Access to STDP rules supported by Loihi

Hello,
I am new to Nengo and Loihi and I have just been able to run the various examples in the Nengo Loihi documentation. I am wondering if it is possible to use the STDP rules supported by Loihi in a Nengo model, or whether there are plans to implement them and what is needed for that to happen. Thanks for any help.

Hello iraikov,

No, currently only the PES learning rule is supported in Nengo Loihi. You can use lots of learning rules in Nengo core (including STDP), but they wouldn’t be running on the Loihi chip. We would like to add more learning rules to Nengo Loihi, but it’s a significant amount of work so it probably won’t be supported in the near term.

Hi, I hope it’s fine to revive the topic! I was wondering if there are any plans to add STDP (or OJA/BCM) for Nengo Loihi at some point?

If not, is there by any chance some convenient way to interface the Nengo Loihi API with the general Loihi Python API? I guess it should theoretically be possible to take the (full) weight matrices calculated by Nengo and use them in a standard Loihi model.

Hi Matthijs,

Unfortunately, there are no plans to add any more learning rules to NengoLoihi at this point.

If you’re happy to do the learning off-chip, then the easiest solution is probably to do the learning in Nengo (without Loihi) and then take the calculated weight matrices and use them in NengoLoihi, as you suggest. Let us know if you want help getting something like that working.

If you want to do the learning on-chip, you can access the Loihi Python API (i.e. NxSDK) through NengoLoihi. Here’s a sketch of how you might do that:

with nengo.Network() as network:
    nengo_loihi.set_defaults()

    pre_ens = nengo.Ensemble(100, 1)
    post_ens = nengo.Ensemble(100, 1)
    initial_transform = np.random.uniform(-0.01, 0.01, size=(100, 100))
    nengo.Connection(pre_ens.neurons, post_ens.neurons, transform=initial_transform)

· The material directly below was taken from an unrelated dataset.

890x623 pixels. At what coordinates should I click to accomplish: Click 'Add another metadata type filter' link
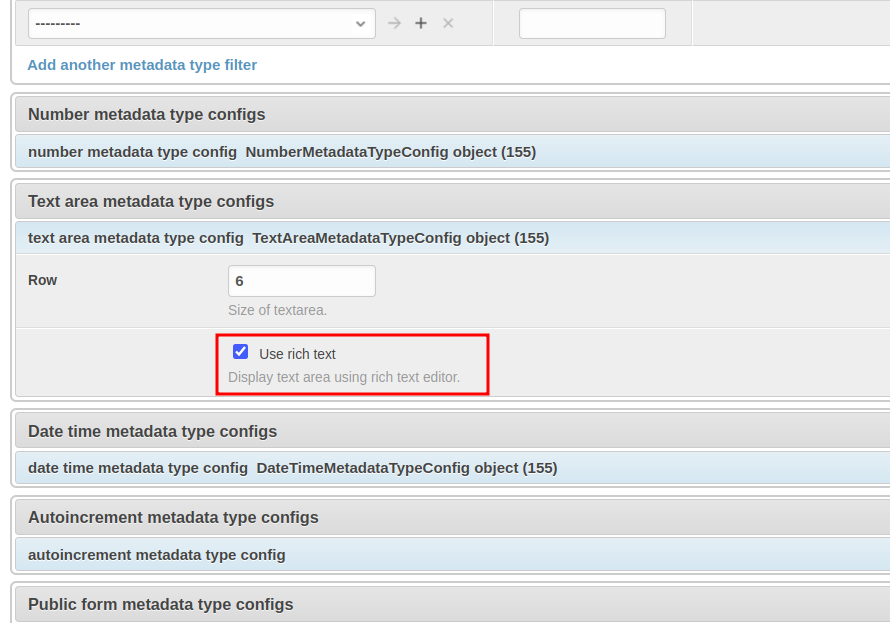coord(142,65)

sim = nengo_loihi.Simulator(network, target="loihi")

# get the `HardwareInterface` (see `nengo_loihi/hardware/interface.py`)
hw_interface = sim.sims["loihi"]

# find the chip/core corresponding to `post_ens`
blocks = sim.model.objs[post_ens]["out"]
blocks = blocks if isinstance(blocks, (list, tuple)) else [blocks]

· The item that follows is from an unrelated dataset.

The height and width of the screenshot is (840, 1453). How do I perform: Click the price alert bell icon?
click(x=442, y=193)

assert len(blocks) == 1, "For this basic example, we'll just worry about small ensembles"
block = blocks[0]
chip_idx, core_idx, _, _, _ = hw_interface.board.find_block(block)

# get the `N2Board` object (see NxSDK documentation)
n2board = hw_interface.nxsdk_board

# get the NxSDK object for the core that `post_ens` is on
n2core = n2board.n2Chips[chip_idx].n2CoresAsList[core_idx]

# Do custom stuff here, doing what's needed to add learning to the synapses

# run the simulation
with sim:
    sim.run(runtime_in_seconds)

Note that this will only work if your nengo_loihi.Simulator is connecting to an actual Loihi; there’s no way to prototype this without access to a Loihi.

2 Likes

Hi Eric,
thank you very much, the second option of accessing the Loihi Python API through Nengo Loihi would be exactly what we need!